→ WORK REQUIRED: Copy, word for word, the lines of the entries below between the one with "Image resolution: width=721, height=2576." and the one with "Remnant: Keep moving! (493, 568)", inclusive, and leave out everything else.

*** PROVIDED RECORDS Section Begins ***

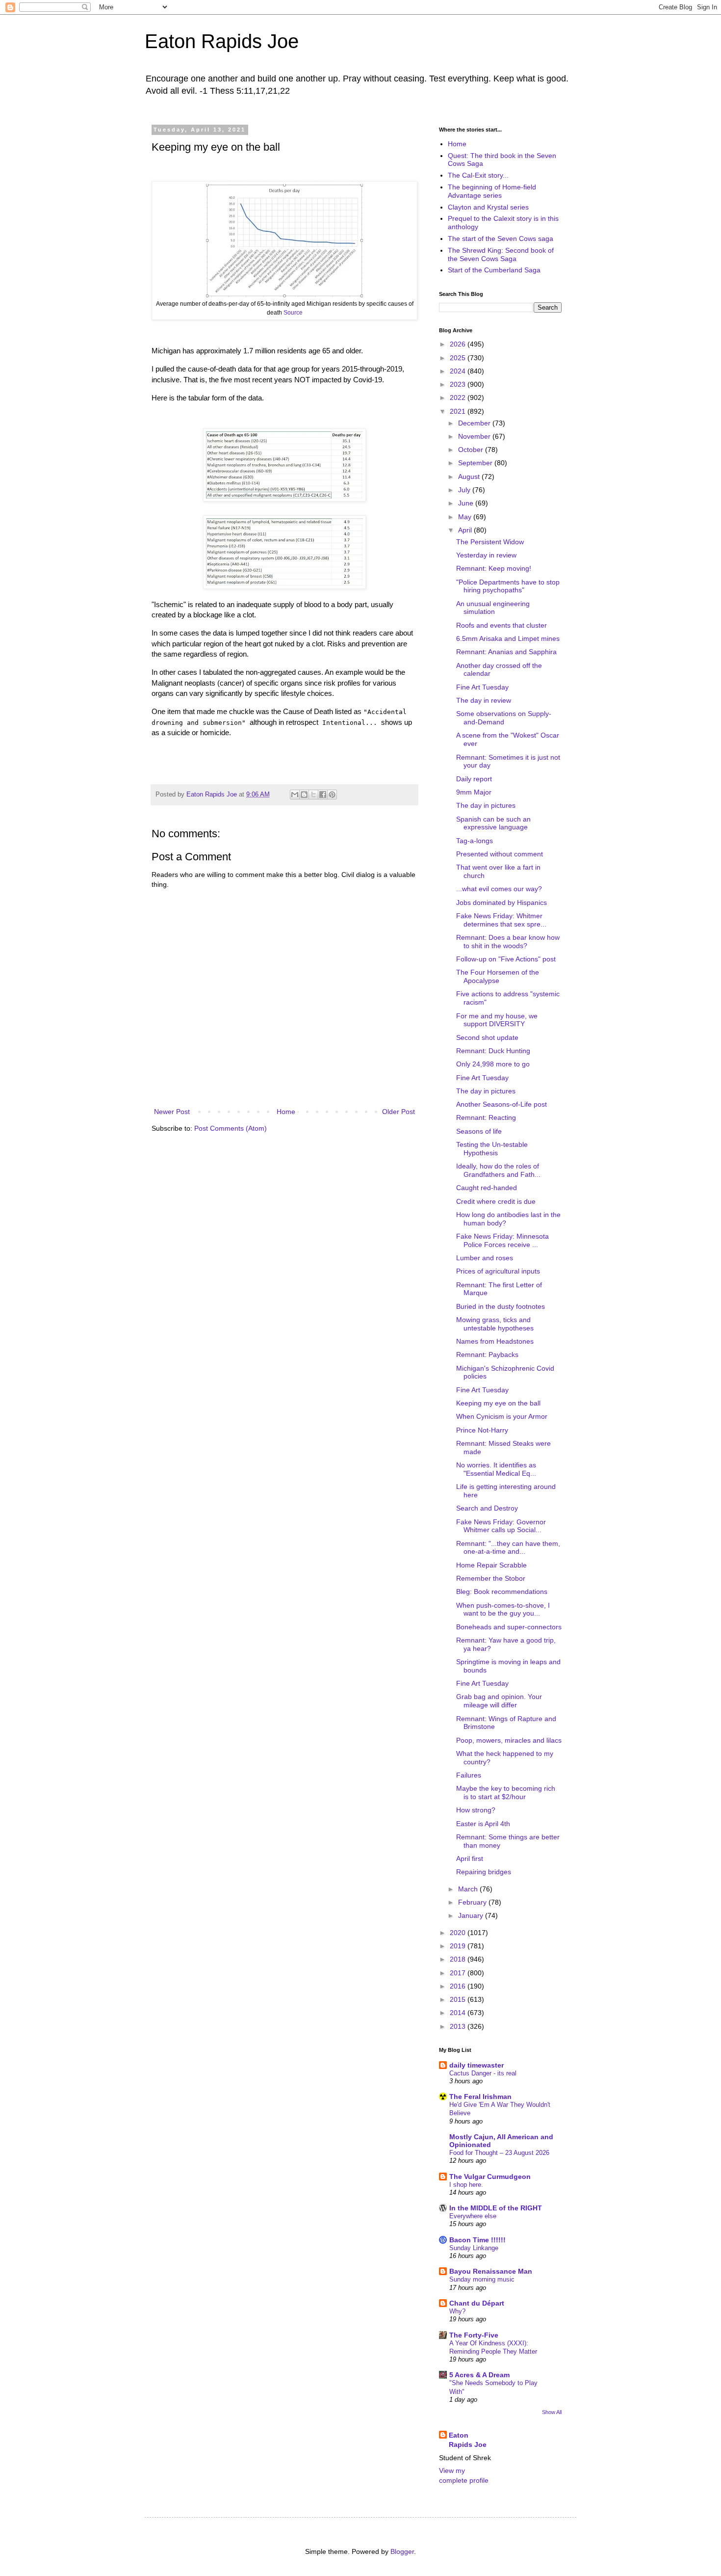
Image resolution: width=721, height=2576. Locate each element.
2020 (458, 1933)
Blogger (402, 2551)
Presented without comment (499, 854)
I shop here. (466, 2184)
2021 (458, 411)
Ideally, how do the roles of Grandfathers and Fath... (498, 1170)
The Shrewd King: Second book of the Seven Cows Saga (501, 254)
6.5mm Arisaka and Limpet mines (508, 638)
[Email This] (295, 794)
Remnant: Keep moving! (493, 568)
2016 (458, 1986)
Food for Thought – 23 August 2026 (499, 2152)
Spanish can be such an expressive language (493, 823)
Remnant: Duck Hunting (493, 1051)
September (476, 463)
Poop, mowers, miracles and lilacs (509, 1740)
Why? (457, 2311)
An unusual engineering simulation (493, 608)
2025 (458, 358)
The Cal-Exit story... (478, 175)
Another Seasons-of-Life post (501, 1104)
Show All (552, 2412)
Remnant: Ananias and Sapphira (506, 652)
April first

*** PROVIDED RECORDS Section Ends ***
*** PROVIDED RECORDS Section Begins ***

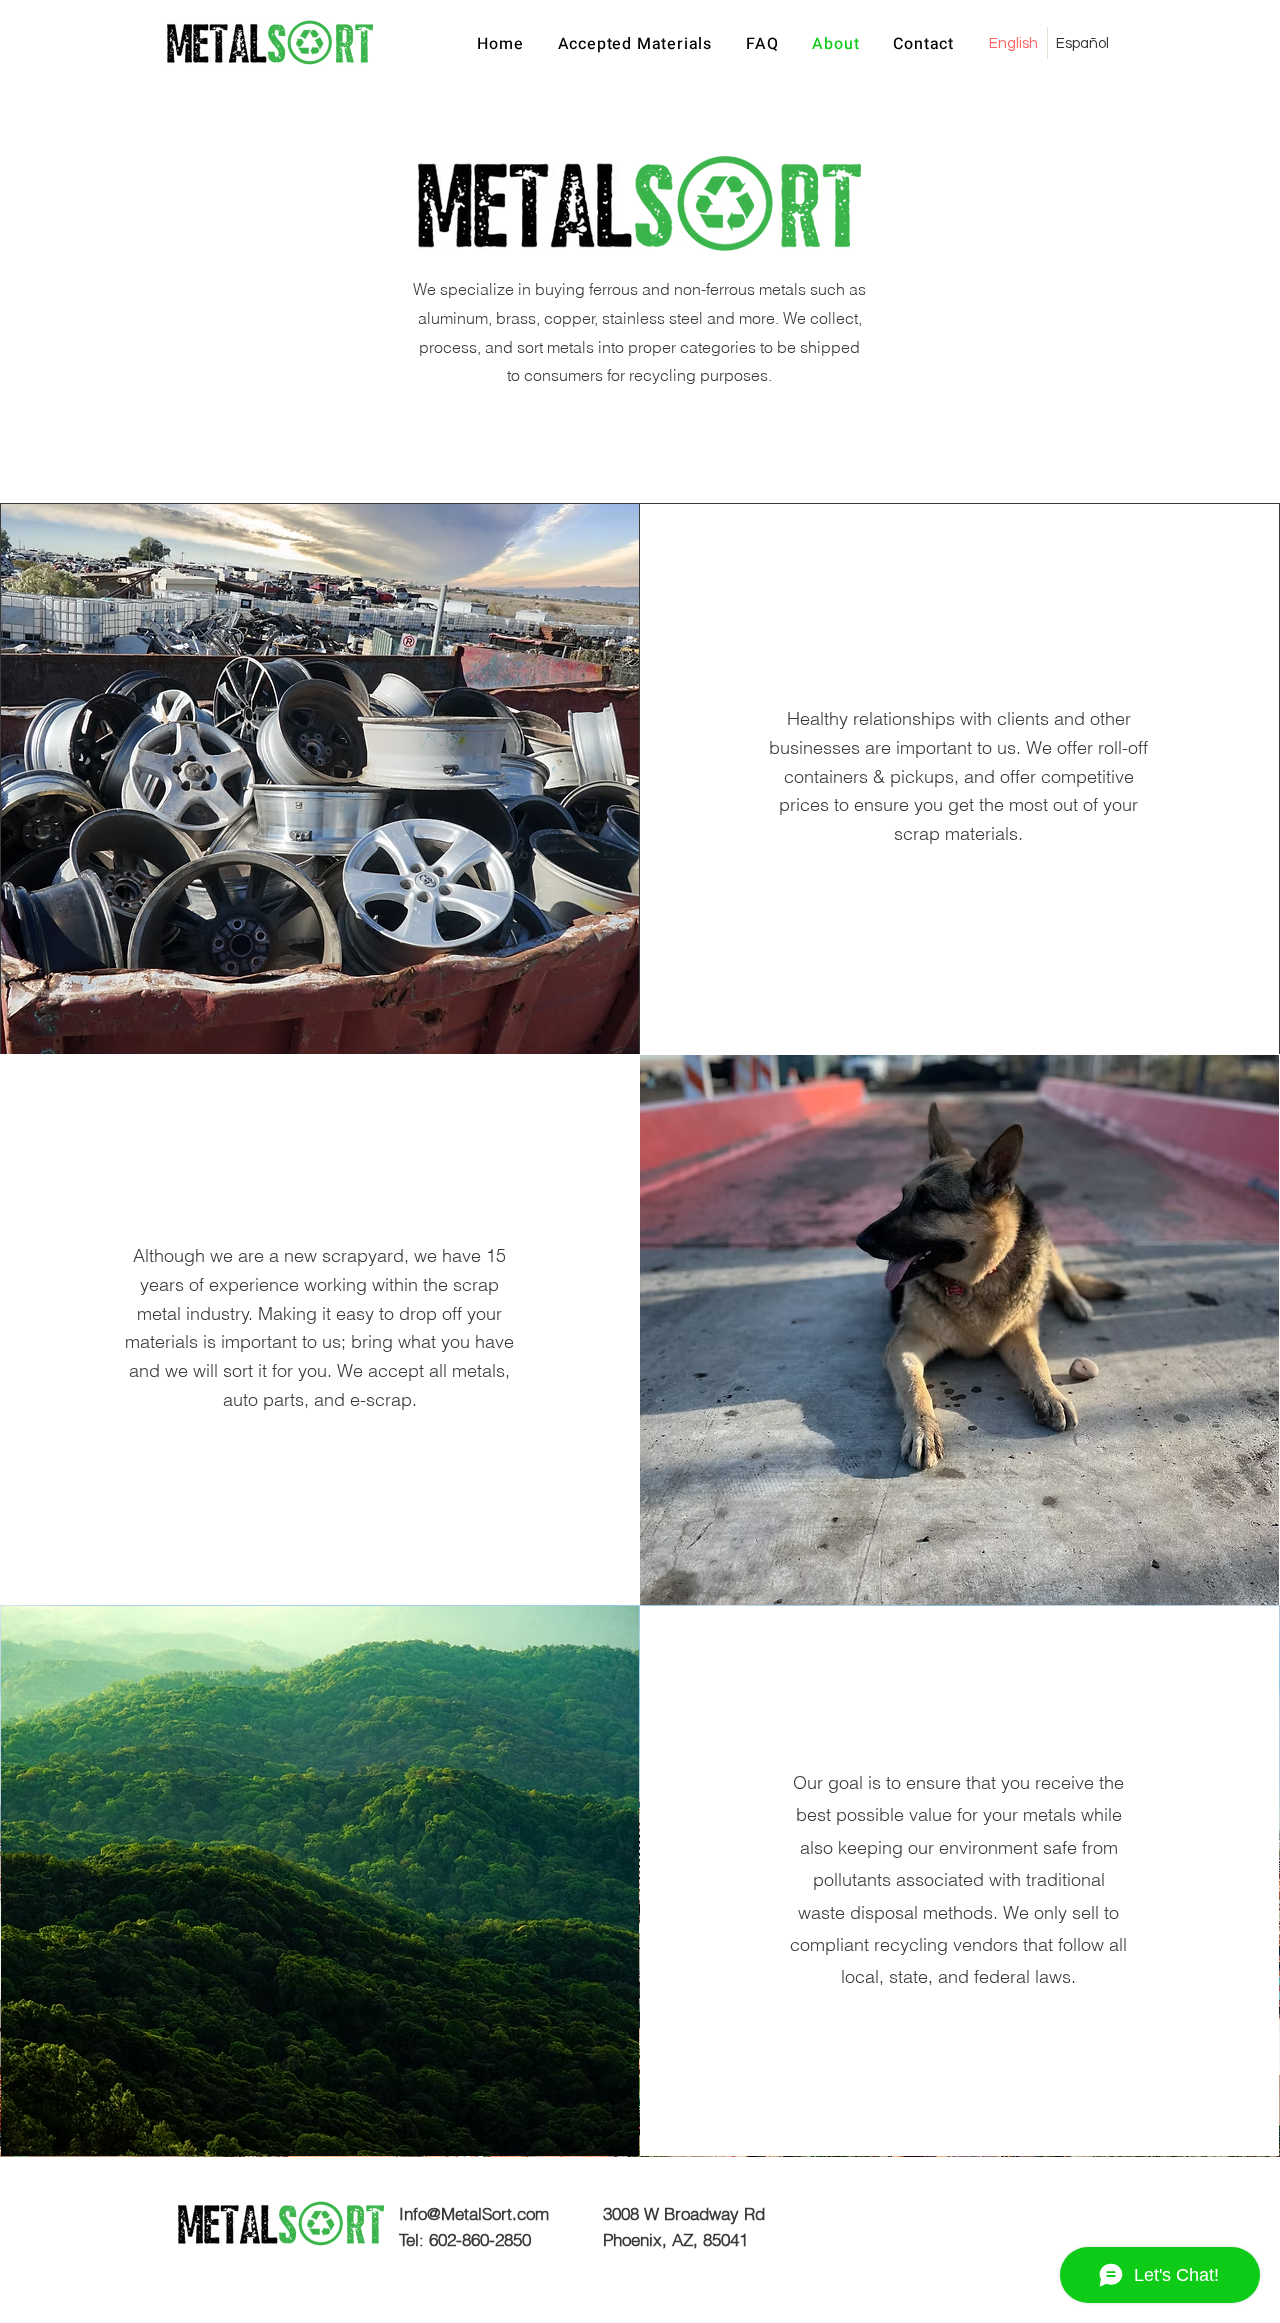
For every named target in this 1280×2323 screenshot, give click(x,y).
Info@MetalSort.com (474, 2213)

*** PROVIDED RECORDS Section Ends ***
*** PROVIDED RECORDS Section Begins ***

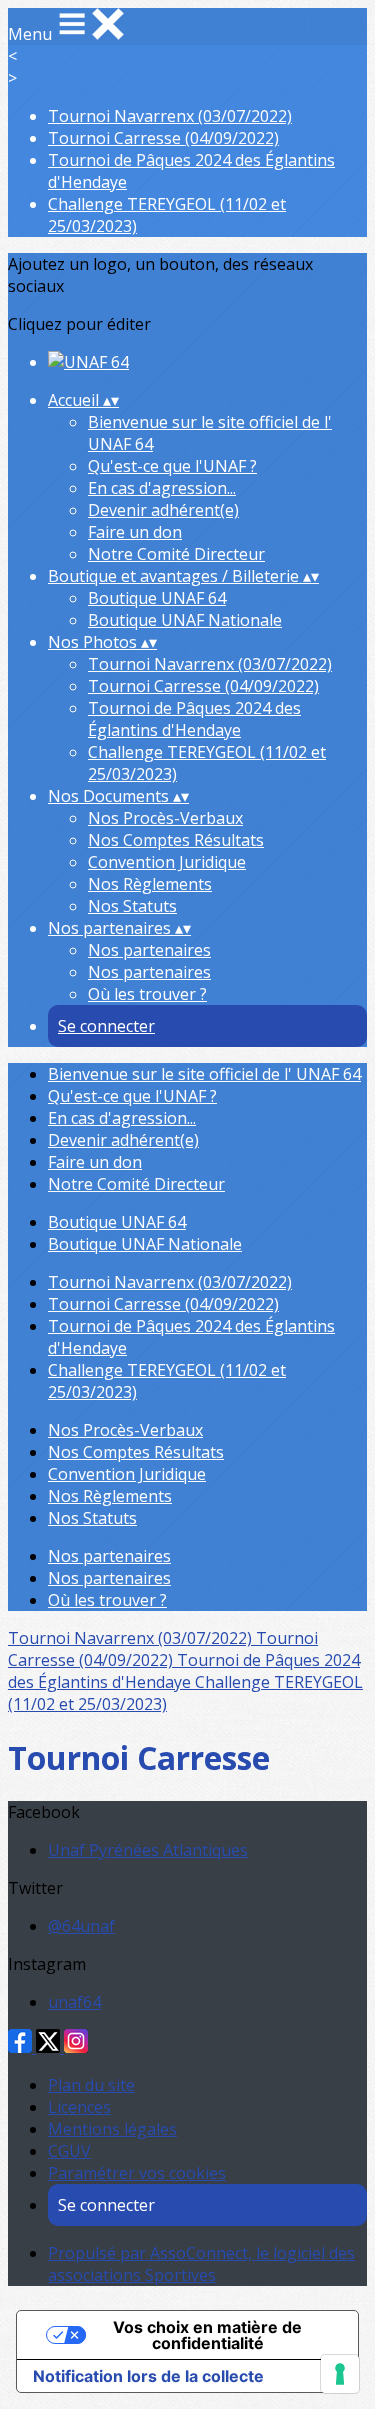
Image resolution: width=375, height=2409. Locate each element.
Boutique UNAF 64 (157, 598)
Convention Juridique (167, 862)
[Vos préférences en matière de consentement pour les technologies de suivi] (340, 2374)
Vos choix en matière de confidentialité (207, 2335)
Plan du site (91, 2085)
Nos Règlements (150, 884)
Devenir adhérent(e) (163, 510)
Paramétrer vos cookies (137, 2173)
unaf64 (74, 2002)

*** PROVIDED RECORDS Section Ends ***

→ COMPLETED TASK:
Image resolution: width=721, height=2576. Locate each element.
2020 (458, 1933)
Blogger (402, 2551)
Presented without comment (499, 854)
I shop here. (466, 2184)
2021 (458, 411)
Ideally, how do the roles of Grandfathers and Fath... (498, 1170)
The Shrewd King: Second book of the Seven Cows Saga (501, 254)
6.5mm Arisaka and Limpet mines (508, 638)
[Email This] (295, 794)
Remnant: Keep moving! (493, 568)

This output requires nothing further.